One of the most talked-about scenes, Hamlet delivering the "To be or not to be" soliloquy in a Blockbuster Video store (yes, really!), perfectly encapsulates the film's approach. Surrounded by endless choices, the ephemeral nature of action versus inaction, life versus oblivion, feels starkly relevant amidst the disposable entertainment on the shelves. It’s a moment that could easily have tipped into parody, but Hawke’s delivery makes it poignant, a young man lost not just in grief, but in the overwhelming noise of modern life. It’s one of those things you remember seeing, maybe on a rented DVD shortly after its release, and thinking, "Wow, they really went there."

### A Kingdom of Familiar Faces

The supporting cast is a fascinating ensemble. Bill Murray as Polonius is an inspired choice, playing him not as a doddering fool, but as a slightly smarmy, meddling corporate advisor, his deadpan delivery finding unexpected pathos. Liev Schreiber brings a coiled intensity to Laertes, his grief sharp and dangerous. Julia Stiles, fresh off 10 Things I Hate About You (1999), another modern Shakespeare riff, portrays Ophelia with a fragile vulnerability that makes her descent into madness feel tragically believable within this updated context. Her performance, captured often through Hamlet's own lens, adds another layer to the themes of watching and being watched. And Sam Shepard as the Ghost, appearing on security monitors and Hamlet’s grainy video? Chillingly effective.

Almereyda, working with a surprisingly modest budget (reportedly around $2 million), uses the New York City locations to great effect. The Guggenheim Museum becomes a backdrop for courtly pronouncements, sleek apartments become sites of conspiracy. It’s a testament to creative resourcefulness, proving that atmosphere and ingenuity can achieve what massive budgets sometimes miss. The film doesn't shy away from the text's darkness, but finds contemporary parallels – poison becomes a corporate "accident," sword fights become gunplay, weaving the Bard's language into the fabric of modern anxieties.

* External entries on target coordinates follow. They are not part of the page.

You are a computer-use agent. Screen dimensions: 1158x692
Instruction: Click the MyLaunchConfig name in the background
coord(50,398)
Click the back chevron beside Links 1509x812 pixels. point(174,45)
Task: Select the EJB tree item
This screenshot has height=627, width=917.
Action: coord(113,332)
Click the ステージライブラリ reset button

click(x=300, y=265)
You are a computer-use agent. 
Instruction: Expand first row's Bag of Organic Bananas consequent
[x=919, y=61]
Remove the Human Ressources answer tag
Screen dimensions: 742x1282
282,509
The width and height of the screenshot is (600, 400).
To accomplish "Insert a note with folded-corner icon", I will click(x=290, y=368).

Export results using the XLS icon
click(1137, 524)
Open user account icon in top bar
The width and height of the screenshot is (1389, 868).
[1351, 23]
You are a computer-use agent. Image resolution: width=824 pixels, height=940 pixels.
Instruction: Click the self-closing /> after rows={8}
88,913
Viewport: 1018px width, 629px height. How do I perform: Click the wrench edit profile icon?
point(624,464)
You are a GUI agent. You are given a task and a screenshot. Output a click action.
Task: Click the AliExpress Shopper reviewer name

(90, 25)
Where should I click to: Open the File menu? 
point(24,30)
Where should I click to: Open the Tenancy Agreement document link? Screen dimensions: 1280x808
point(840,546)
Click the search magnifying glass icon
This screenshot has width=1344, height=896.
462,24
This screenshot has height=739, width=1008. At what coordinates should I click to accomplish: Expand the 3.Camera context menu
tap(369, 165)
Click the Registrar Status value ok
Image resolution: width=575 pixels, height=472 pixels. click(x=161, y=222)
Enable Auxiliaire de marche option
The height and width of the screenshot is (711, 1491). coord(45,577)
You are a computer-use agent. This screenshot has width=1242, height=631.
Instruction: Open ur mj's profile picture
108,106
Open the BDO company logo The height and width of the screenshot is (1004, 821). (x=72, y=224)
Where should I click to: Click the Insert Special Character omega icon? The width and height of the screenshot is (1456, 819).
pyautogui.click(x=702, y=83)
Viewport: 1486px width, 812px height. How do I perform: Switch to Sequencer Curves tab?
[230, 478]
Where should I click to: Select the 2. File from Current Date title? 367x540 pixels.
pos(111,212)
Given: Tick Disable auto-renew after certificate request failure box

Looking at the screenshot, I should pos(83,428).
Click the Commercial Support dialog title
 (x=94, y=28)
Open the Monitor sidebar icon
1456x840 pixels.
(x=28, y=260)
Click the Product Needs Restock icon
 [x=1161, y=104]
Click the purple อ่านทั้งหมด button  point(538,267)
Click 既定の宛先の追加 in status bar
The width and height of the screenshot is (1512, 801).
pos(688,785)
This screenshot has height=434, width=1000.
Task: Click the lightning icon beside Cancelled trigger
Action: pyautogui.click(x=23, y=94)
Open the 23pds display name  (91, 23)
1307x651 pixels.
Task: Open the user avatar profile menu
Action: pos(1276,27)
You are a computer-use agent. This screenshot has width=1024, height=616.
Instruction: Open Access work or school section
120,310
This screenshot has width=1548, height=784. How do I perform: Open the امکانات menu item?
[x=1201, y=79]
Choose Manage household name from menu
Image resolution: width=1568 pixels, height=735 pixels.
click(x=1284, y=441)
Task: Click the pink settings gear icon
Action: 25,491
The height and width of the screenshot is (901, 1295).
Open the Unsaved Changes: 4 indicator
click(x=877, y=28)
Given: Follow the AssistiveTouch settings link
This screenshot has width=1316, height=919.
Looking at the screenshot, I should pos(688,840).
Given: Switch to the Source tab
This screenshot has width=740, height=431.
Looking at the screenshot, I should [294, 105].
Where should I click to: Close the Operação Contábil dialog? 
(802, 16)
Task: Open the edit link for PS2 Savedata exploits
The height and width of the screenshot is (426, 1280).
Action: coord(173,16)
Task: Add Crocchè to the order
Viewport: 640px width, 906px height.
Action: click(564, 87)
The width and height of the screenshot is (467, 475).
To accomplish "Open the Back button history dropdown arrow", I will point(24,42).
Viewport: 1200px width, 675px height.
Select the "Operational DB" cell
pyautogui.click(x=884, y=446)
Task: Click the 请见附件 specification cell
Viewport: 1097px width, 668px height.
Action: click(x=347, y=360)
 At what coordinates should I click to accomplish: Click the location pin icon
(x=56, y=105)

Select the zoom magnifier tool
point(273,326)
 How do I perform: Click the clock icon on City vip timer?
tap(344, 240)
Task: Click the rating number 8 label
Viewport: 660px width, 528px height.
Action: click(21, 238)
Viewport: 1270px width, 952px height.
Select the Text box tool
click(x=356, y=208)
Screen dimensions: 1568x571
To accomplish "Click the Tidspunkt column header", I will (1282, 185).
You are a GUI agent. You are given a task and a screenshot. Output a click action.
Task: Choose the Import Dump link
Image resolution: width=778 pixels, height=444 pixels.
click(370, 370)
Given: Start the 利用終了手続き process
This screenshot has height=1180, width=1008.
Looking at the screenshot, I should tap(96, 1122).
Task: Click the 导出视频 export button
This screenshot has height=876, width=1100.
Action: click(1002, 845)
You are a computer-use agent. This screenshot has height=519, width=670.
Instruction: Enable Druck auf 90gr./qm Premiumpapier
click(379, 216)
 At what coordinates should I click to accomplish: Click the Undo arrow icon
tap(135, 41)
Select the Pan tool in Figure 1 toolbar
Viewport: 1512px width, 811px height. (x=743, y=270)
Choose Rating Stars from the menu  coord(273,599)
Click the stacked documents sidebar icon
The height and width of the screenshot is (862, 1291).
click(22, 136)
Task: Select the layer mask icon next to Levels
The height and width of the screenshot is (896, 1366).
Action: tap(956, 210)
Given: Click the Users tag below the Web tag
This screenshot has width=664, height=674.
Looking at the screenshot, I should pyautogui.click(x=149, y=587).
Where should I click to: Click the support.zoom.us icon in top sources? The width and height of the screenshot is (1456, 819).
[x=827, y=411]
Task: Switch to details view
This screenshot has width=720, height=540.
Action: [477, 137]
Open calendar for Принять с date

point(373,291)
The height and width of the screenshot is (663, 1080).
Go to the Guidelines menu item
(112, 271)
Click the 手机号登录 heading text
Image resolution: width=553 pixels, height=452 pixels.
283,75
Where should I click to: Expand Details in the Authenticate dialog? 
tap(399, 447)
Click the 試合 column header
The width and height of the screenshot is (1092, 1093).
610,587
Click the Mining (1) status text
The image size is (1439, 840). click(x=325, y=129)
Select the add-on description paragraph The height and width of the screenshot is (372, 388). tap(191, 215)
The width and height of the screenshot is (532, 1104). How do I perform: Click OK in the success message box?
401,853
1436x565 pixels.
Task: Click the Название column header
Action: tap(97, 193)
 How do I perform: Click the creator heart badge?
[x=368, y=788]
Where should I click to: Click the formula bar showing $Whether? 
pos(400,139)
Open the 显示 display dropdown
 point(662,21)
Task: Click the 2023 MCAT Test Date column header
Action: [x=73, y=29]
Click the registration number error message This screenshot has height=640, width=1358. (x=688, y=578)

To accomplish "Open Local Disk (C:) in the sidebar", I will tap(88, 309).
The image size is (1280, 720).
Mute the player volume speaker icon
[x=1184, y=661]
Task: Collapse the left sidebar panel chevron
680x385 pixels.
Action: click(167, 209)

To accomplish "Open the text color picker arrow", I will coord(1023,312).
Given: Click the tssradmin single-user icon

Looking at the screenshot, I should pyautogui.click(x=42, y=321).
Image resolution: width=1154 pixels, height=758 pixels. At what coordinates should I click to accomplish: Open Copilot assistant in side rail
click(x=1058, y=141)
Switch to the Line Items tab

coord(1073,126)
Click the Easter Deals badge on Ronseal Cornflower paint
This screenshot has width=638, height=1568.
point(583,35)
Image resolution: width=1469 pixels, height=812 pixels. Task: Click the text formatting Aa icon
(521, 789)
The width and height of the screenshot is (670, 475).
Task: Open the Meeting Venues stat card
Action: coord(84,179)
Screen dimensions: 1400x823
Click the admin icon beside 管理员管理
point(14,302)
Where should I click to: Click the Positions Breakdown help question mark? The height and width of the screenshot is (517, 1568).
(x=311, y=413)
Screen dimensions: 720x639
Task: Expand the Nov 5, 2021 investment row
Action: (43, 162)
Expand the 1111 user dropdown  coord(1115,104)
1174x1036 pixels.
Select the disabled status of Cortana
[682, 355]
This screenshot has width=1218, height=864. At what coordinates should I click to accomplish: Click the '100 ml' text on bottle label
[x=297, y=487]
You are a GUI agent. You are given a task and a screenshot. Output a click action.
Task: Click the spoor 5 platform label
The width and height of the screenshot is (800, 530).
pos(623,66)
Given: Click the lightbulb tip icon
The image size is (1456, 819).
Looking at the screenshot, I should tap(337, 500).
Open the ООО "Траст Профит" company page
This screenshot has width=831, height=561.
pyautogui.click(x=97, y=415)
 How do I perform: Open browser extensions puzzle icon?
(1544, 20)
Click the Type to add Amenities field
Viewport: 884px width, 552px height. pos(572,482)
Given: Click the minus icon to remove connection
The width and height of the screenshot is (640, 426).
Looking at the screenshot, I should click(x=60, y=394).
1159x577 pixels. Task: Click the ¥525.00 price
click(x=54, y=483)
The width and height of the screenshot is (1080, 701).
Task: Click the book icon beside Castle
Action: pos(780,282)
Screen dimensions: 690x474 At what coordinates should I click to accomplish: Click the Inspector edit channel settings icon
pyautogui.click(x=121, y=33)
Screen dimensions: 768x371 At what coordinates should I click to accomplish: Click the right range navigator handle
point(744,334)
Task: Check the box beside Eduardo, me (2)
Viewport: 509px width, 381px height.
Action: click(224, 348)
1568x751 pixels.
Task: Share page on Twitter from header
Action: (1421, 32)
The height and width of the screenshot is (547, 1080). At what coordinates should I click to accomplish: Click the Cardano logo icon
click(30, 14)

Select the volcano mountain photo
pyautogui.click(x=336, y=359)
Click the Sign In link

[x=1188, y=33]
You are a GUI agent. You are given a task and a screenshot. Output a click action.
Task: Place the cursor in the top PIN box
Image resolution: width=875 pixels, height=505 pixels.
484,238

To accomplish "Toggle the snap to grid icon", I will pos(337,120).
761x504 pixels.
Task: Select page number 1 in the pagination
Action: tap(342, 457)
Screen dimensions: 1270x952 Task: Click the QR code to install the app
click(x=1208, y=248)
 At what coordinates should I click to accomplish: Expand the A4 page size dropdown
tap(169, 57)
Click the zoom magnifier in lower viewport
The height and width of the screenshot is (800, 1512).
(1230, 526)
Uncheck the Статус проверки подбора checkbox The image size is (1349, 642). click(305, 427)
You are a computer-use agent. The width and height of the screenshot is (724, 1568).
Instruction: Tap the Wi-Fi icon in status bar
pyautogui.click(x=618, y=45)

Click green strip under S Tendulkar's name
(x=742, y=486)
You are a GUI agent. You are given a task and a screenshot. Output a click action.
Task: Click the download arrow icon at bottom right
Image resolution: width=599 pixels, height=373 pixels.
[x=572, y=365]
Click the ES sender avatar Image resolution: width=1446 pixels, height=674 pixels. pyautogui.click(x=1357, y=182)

### Lingering Questions in the Digital Static

Does it all work perfectly? Perhaps not for Shakespearean purists. The very modernity that makes it accessible might feel, to some, like it diminishes the poetry's scope. Some lines inevitably land differently when spoken into a cellphone or muttered in a fluorescent-lit office. Yet, the film's willingness to take risks, to interrogate how these timeless themes of revenge, grief, madness, and corruption manifest now (or, well, then in 2000), is precisely what makes it compelling. It forces us to ask: Has human nature truly changed, or just the scenery? What does loyalty mean in a world of NDAs and hostile takeovers?

Watching it again, it feels less like a gimmick and more like a thoughtful, melancholic time capsule – capturing not just Shakespeare's enduring power, but also the specific anxieties and technological shifts of the turn of the millennium. It was a bridge, in a way, between the analog world many of us grew up with and the digital future rushing towards us.

Rating: 7.5/10

This score reflects the film's undeniable intelligence, stylistic boldness, and strong central performances, particularly Hawke's resonant portrayal. It successfully translates the core tragedy into a compelling modern context. It loses a couple of points perhaps for moments where the contemporary setting slightly flattens the original text's poetic grandeur, and where the pacing sometimes mirrors Hamlet's own contemplative inaction a little too closely. However, its creativity and the sheer audacity of its vision make it a standout adaptation.

Final Thought: Almereyda's Hamlet remains a fascinating experiment, a ghost in the machine of Shakespearean cinema, forever asking us to look closer at the screens reflecting our own world. It’s a version that might have felt jarring on first viewing back then, but now feels like a prescient glimpse of the anxieties we'd carry into the 21st century. Worth revisiting, especially if you remember pondering life's big questions under the harsh glow of video store lights.